Taylor claimed that he paid $4,047 through the Inmate Financial Responsibility Program from 2003 to 2004, eleven years after he was sentenced. (D.E. 4.)

Plaintiff filed an "Informal Resolution Attempt" pursuant to the BOP's Administrative Remedy Program on January 7, 2010. (D.E. 47 at PageID 229 n.4.) Thirteen days later, he submitted a formal "Request for Administrative Remedy." (Id.)

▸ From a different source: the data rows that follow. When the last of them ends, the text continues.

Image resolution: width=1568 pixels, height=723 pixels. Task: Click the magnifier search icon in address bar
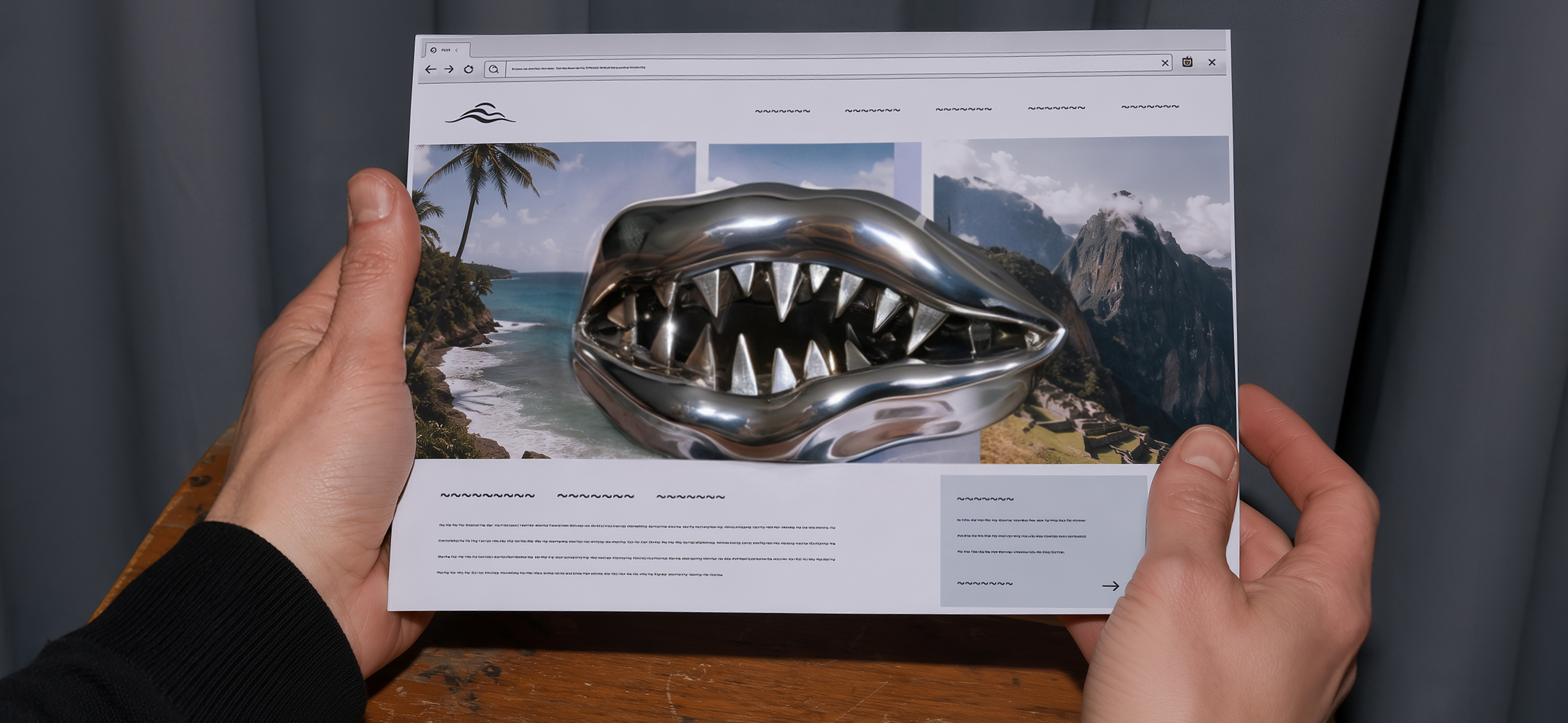(494, 69)
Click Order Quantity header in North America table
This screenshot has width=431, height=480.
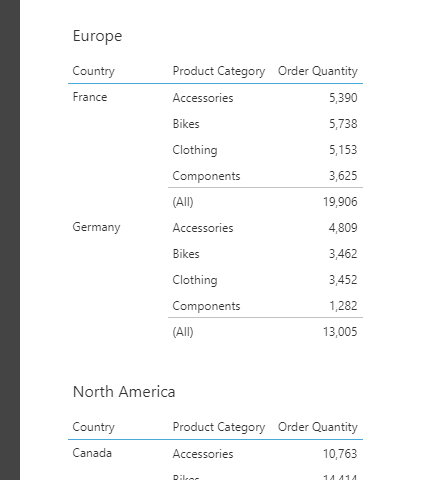[x=318, y=427]
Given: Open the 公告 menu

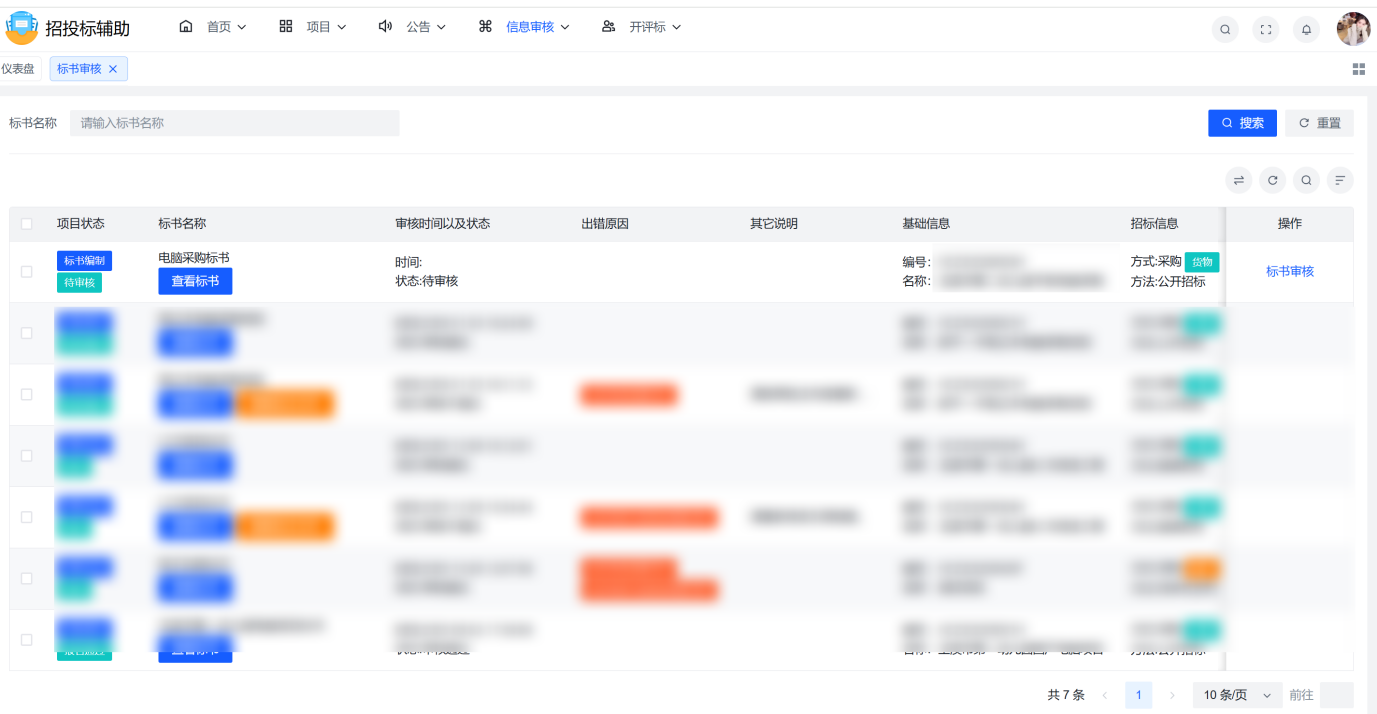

Six years later, on September 20, 2017, Plaintiff moved to reopen his case, again seeking to remedy the allegedly unlawful collection of restitution payments. (D.E. 31.) Taylor cited Federal Rules of Civil Procedure 59 and 60(b)(6) as grounds for relief "due to extraordinary circumstances and newly discover[ed] evidence or information that was not available originally." (Id. at PageID 154.) He also claimed that equitable tolling should apply because his case was dismissed for lack of jurisdiction and not on the merits. (Id. (citing United States v. Kwai Fun Wong, 135 S. Ct. 1625 (2015)).) The Court referred this matter to former United States Magistrate Judge Edward G. Bryant, (D.E. 33), who recommended that the Court deny the motion, (D.E. 44). The magistrate judge found that relief under both Rule 59 and 60 was without merit since Taylor "provide[d] the same facts as he previously presented to the Court" and failed to point to any extraordinary circumstances, newly discovered evidence, or other information that was not originally available. (D.E. 44 at PageID 211-12.) Judge Bryant also concluded that Plaintiff's claim did not qualify for equitable tolling because he failed to "demonstrat[e] that he pursued his rights diligently but [that] an extraordinary circumstance stopped him from meeting the statute of limitations." (Id. at PageID 212-13 (citing Kwai Fun Wong, 135 S. Ct. at 1633).)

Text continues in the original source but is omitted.